-- BEGIN DATA EXCERPTS --
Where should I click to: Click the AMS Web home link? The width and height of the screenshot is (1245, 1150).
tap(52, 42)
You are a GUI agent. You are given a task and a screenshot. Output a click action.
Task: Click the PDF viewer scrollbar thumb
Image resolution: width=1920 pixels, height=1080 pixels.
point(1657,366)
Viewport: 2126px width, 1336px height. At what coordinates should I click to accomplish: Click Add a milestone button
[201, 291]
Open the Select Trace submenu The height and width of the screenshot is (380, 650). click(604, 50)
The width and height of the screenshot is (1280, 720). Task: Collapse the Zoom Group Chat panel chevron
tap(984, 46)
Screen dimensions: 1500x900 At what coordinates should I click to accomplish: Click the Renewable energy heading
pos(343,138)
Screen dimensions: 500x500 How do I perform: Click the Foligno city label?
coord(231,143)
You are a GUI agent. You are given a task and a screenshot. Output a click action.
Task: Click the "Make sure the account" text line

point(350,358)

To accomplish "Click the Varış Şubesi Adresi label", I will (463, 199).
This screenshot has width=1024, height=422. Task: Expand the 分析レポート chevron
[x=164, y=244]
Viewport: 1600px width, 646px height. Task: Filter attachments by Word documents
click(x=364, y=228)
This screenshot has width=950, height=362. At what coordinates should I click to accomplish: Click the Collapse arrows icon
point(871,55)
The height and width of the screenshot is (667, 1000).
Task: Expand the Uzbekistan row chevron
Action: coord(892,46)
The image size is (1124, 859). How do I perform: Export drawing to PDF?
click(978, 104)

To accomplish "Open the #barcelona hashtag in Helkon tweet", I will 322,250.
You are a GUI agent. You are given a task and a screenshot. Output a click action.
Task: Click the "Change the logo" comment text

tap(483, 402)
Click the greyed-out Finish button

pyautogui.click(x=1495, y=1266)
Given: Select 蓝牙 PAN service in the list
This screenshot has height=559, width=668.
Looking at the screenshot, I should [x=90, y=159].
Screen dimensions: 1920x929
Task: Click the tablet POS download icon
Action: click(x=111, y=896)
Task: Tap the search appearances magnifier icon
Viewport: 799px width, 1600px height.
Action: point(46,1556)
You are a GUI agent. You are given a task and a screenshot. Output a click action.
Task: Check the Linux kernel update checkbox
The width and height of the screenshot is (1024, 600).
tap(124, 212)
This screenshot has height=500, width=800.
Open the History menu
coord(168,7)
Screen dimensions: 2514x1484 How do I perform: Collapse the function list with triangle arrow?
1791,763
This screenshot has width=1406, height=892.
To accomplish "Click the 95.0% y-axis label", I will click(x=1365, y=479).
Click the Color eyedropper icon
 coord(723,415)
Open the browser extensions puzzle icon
-- END DATA EXCERPTS --
EXERCISE DIRECTIONS> Return all of the lines above unchanged, reproducing each one character for character.

RESPONSE TO THE EXERCISE>
Where should I click to: Click the AMS Web home link? The width and height of the screenshot is (1245, 1150).
tap(52, 42)
You are a GUI agent. You are given a task and a screenshot. Output a click action.
Task: Click the PDF viewer scrollbar thumb
Image resolution: width=1920 pixels, height=1080 pixels.
point(1657,366)
Viewport: 2126px width, 1336px height. At what coordinates should I click to accomplish: Click Add a milestone button
[201, 291]
Open the Select Trace submenu The height and width of the screenshot is (380, 650). click(604, 50)
The width and height of the screenshot is (1280, 720). Task: Collapse the Zoom Group Chat panel chevron
tap(984, 46)
Screen dimensions: 1500x900 At what coordinates should I click to accomplish: Click the Renewable energy heading
pos(343,138)
Screen dimensions: 500x500 How do I perform: Click the Foligno city label?
coord(231,143)
You are a GUI agent. You are given a task and a screenshot. Output a click action.
Task: Click the "Make sure the account" text line

point(350,358)

To accomplish "Click the Varış Şubesi Adresi label", I will (463, 199).
This screenshot has width=1024, height=422. Task: Expand the 分析レポート chevron
[x=164, y=244]
Viewport: 1600px width, 646px height. Task: Filter attachments by Word documents
click(x=364, y=228)
This screenshot has width=950, height=362. At what coordinates should I click to accomplish: Click the Collapse arrows icon
point(871,55)
The height and width of the screenshot is (667, 1000).
Task: Expand the Uzbekistan row chevron
Action: coord(892,46)
The image size is (1124, 859). How do I perform: Export drawing to PDF?
click(978, 104)

To accomplish "Open the #barcelona hashtag in Helkon tweet", I will 322,250.
You are a GUI agent. You are given a task and a screenshot. Output a click action.
Task: Click the "Change the logo" comment text

tap(483, 402)
Click the greyed-out Finish button

pyautogui.click(x=1495, y=1266)
Given: Select 蓝牙 PAN service in the list
This screenshot has height=559, width=668.
Looking at the screenshot, I should [x=90, y=159].
Screen dimensions: 1920x929
Task: Click the tablet POS download icon
Action: click(x=111, y=896)
Task: Tap the search appearances magnifier icon
Viewport: 799px width, 1600px height.
Action: point(46,1556)
You are a GUI agent. You are given a task and a screenshot. Output a click action.
Task: Check the Linux kernel update checkbox
The width and height of the screenshot is (1024, 600).
tap(124, 212)
This screenshot has height=500, width=800.
Open the History menu
coord(168,7)
Screen dimensions: 2514x1484 How do I perform: Collapse the function list with triangle arrow?
1791,763
This screenshot has width=1406, height=892.
To accomplish "Click the 95.0% y-axis label", I will click(x=1365, y=479).
Click the Color eyedropper icon
 coord(723,415)
Open the browser extensions puzzle icon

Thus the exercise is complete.